### Your instructions
Rewrite the listing below as a numbered list, one line per item, and leave out the blank lines.

........

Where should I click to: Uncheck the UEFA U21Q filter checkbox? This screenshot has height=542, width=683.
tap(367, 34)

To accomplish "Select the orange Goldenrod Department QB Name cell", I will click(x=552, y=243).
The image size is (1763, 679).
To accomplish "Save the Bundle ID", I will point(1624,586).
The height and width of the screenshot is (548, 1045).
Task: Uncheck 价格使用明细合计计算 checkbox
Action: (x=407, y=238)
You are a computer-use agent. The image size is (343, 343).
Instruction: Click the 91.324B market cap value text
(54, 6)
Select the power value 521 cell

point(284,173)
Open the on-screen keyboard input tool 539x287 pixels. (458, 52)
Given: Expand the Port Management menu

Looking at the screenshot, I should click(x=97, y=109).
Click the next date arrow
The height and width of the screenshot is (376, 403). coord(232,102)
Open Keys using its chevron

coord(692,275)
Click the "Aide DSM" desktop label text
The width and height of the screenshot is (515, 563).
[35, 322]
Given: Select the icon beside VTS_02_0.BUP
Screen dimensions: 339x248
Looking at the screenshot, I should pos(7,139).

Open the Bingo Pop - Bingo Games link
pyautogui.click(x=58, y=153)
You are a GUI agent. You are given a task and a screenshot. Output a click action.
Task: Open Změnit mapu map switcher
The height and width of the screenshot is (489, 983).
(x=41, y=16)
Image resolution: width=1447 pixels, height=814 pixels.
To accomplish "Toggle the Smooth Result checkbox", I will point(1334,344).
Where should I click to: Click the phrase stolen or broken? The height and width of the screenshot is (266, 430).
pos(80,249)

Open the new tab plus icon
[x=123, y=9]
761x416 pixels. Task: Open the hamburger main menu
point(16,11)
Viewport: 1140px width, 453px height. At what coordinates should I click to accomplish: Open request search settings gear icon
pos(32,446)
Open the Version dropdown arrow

........

### Final answer
1. Where should I click to: Uncheck the UEFA U21Q filter checkbox? This screenshot has height=542, width=683.
2. tap(367, 34)
3. To accomplish "Select the orange Goldenrod Department QB Name cell", I will click(x=552, y=243).
4. The image size is (1763, 679).
5. To accomplish "Save the Bundle ID", I will point(1624,586).
6. The height and width of the screenshot is (548, 1045).
7. Task: Uncheck 价格使用明细合计计算 checkbox
8. Action: (x=407, y=238)
9. You are a computer-use agent. The image size is (343, 343).
10. Instruction: Click the 91.324B market cap value text
11. (54, 6)
12. Select the power value 521 cell
13. point(284,173)
14. Open the on-screen keyboard input tool 539x287 pixels. (458, 52)
15. Given: Expand the Port Management menu
16. Looking at the screenshot, I should click(x=97, y=109).
17. Click the next date arrow
18. The height and width of the screenshot is (376, 403). coord(232,102)
19. Open Keys using its chevron
20. coord(692,275)
21. Click the "Aide DSM" desktop label text
22. The width and height of the screenshot is (515, 563).
23. [35, 322]
24. Given: Select the icon beside VTS_02_0.BUP
25. Screen dimensions: 339x248
26. Looking at the screenshot, I should pos(7,139).
27. Open the Bingo Pop - Bingo Games link
28. pyautogui.click(x=58, y=153)
29. You are a GUI agent. You are given a task and a screenshot. Output a click action.
30. Task: Open Změnit mapu map switcher
31. The height and width of the screenshot is (489, 983).
32. (x=41, y=16)
33. Image resolution: width=1447 pixels, height=814 pixels.
34. To accomplish "Toggle the Smooth Result checkbox", I will point(1334,344).
35. Where should I click to: Click the phrase stolen or broken? The height and width of the screenshot is (266, 430).
36. pos(80,249)
37. Open the new tab plus icon
38. [x=123, y=9]
39. 761x416 pixels. Task: Open the hamburger main menu
40. point(16,11)
41. Viewport: 1140px width, 453px height. At what coordinates should I click to accomplish: Open request search settings gear icon
42. pos(32,446)
43. Open the Version dropdown arrow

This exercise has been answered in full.